Weekend Photo Caption Contest


  1. avatar Jarhead says:

    Indian: We need to have Gun Control. Let us just smoke the peace pipe and throw away your long gun.

    Old Timer: I knew you were a liberal the minute I laid my eyes on you. You now have 2 choices. A. Take that pipe and shove it where the son don’t sign and blow smoke up your own ass. B. I will take me here long gun and stick it where your sun don’t shine and fire.

  2. avatar eliska says:

    Si vis pacem, para bellum.

  3. avatar .9mm says:

    Trade my culture for your firewater?

  4. avatar Mike S says:

    “Too old to continue the fight, the men sat in the chairs their grandsons had provided, staring at each other for three years……”

  5. avatar BrokeDad says:

    “I can trim that beard for you with this if you no wanna keep burning it with that guns powder flash”

  6. avatar Moonshine7102 says:

    “Wait, your hold-over at 300 paces is HOW much?!”

  7. avatar Qajaqon says:

    “It’s just a big f…ing headache,” says the old man.

    As the medicine man sits, he offers, “try some of this. Grows everywhere. No worries after.”

  8. avatar MotoJB says:

    “What kind of whacky-tobacky you put in that damn thang?!”

  9. avatar jkp says:

    “Yeah, I’m not voting for Elizabeth Warren, either.”
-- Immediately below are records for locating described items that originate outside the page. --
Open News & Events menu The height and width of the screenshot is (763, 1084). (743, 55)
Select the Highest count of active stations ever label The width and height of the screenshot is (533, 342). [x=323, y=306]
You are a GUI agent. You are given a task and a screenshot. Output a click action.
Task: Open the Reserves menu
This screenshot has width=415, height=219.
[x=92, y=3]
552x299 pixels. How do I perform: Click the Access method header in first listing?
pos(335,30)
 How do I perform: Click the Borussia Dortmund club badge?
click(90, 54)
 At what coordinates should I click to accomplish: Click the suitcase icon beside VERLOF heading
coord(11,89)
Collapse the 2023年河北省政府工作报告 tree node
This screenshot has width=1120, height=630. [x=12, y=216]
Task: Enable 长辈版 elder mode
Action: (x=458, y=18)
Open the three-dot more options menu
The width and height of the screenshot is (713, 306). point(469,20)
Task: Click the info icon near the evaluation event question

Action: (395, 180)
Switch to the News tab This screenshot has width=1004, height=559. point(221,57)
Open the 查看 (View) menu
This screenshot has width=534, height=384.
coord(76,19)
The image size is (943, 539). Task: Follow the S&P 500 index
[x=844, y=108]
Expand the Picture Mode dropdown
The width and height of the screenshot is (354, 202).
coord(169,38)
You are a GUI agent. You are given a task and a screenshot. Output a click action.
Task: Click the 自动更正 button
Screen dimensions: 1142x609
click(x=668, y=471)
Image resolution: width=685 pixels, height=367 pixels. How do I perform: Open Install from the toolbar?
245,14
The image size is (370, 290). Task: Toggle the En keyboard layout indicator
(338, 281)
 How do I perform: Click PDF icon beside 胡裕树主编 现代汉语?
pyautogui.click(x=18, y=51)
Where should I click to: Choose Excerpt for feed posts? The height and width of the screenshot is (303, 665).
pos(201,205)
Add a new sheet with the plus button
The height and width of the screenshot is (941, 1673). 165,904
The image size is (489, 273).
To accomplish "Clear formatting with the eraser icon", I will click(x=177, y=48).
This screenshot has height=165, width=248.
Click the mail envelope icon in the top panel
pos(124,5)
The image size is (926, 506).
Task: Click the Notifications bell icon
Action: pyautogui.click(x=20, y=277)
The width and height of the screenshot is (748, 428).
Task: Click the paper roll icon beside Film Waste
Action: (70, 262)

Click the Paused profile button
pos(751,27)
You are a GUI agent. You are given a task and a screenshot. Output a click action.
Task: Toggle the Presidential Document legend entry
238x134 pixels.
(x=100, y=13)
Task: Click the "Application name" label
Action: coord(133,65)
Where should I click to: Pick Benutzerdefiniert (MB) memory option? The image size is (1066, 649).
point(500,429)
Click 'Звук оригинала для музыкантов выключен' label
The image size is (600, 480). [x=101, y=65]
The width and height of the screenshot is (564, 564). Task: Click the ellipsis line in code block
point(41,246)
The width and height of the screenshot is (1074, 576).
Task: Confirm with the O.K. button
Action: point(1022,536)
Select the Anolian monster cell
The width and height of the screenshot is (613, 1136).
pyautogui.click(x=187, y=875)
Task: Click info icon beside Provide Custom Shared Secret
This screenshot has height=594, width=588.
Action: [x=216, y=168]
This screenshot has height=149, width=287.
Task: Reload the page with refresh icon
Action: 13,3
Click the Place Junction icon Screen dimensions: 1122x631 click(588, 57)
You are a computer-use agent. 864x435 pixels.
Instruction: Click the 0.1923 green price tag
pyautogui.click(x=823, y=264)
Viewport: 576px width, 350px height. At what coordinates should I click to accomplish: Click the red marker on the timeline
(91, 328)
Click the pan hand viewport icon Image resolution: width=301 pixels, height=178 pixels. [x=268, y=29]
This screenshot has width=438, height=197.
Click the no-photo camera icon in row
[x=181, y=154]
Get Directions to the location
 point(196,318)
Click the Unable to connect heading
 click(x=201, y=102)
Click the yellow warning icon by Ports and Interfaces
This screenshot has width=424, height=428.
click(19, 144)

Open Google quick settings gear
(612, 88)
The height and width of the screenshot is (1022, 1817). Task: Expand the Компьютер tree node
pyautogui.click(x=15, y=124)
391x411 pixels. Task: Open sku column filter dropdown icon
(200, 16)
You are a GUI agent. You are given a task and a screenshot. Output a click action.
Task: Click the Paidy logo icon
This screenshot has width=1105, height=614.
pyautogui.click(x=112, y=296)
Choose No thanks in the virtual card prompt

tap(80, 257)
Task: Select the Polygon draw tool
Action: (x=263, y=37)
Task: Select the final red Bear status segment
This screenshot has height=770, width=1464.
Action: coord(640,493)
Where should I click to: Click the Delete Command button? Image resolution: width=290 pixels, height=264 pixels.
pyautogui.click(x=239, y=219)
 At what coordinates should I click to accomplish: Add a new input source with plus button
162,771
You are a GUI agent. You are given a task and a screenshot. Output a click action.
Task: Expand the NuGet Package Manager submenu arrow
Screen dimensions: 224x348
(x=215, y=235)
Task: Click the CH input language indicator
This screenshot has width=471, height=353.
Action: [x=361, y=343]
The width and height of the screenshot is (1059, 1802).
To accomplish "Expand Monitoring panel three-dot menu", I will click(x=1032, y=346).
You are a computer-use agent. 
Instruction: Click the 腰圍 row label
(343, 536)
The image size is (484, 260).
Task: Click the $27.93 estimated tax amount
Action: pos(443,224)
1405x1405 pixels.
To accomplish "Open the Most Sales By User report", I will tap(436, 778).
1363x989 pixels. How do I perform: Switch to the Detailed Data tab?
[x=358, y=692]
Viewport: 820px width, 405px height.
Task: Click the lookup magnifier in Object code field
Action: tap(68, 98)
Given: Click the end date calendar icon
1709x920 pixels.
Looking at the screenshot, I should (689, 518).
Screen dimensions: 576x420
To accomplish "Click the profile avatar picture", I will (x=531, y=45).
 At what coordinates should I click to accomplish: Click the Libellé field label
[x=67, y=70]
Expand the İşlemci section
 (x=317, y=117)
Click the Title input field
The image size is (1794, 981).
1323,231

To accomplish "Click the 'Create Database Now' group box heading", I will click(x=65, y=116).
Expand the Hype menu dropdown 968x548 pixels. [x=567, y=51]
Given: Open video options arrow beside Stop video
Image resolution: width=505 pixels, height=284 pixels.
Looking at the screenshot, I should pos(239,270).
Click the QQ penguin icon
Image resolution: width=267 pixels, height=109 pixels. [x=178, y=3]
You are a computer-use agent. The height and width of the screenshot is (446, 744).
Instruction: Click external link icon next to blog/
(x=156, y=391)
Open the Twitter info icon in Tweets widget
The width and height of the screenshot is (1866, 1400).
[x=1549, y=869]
    1. avatar GS650G says:


  10. avatar BLAMMO says:

    Peace. If not peace, victory.

  11. avatar Ralph says:

    Showing off his Davidoff pipe and Brooks Brothers suit, Chief Baccarat negotiates for permission to open a casino on Farmer Brown’s land.

  12. avatar Right! says:

    Hmm Whitey. You smokum this Shroom pipe. You no care bout guns, no care bout Liberty.

  13. avatar aaronw says:

    “and one time, at band camp, I stuck a peace pipe in my…”

  14. avatar jwm says:

    you go ahead and bury the hatchet if you want to. i’ll be hanging onto the rifle in case you dig it up.

  15. avatar TR says:

    “White man, I not even smoked this pipe yet, and I say you have nice purse.”
    “Go ahead, call my powder satchell a purse one more time…”

  16. avatar Phil B says:

    Son, Dayglo orange ain’t tacticool and the 5th Alabama would laugh you out of the State, never mind the regiment …

  17. avatar Oddux says:

    “Yeah, it’s for my… uhhh.. glaucoma.”


    “Peace pipe?! Get offa my lawn, ya hippie!”

  18. avatar Bill F says:

    Dan’l and Mingo today, kickin’ back and diggin’ on life.

  19. avatar AaronW says:

    Another pithy firearm review by Jeff Quinn of Gunblast.com.

  20. avatar إبليس says:

    Either give me my father’s scalp back or give me yours, Chief Running Bongwater.

  21. avatar AaronW says:

    “Just a friendly warning. Our blankets are far deadlier than our boomsticks.”

  22. avatar PYRO says:

    You got your version of peace, and I got mine

  23. avatar V.McCann says:

    Piece. Pipe.

  24. avatar woot says:

    No…you can’t convert my rifle into a peace pipe.

  25. avatar Fyrewerx says:

    … and I’m telling you, the designated hitter rule is the worst thing to happen to baseball.

  26. avatar g says:

    “You think YOU were here first? Sure, I may smoke a pipe, but nothing I puff can make me that dumb.”

    “I… have a beard.”

  27. avatar Aharon says:

    No, I will not trade you my gun for your pipe.

  28. avatar Acepeacemaker says:

    I didn’t know the circus was in town! Musta gotten them clothes offin a dead Chinee.

  29. avatar Hal says:

    “I’ll give you a bag of beads and shiny things for your land.”

    “Sigh. Sold…”

  30. avatar IdahoPete says:

    “Ever tell you about my great-grandpappy? Name of Lewis Wetzel – your folks called him Death Wind. He never smoked no peace pipe.”

  31. avatar Sammy says:


    Since you have been such wonderful guests, please, allow me to introduce your peoples to tobacco.

  32. avatar bontai Joe says:

    Paper covers rock, rock breaks scissors, gun shoots pipe…..

  33. avatar Mark says:

    We smoke’em peace pipe!! Then we go get’um stuff for the munchies!!! Then we sit and watch TV; whatever that is!!!!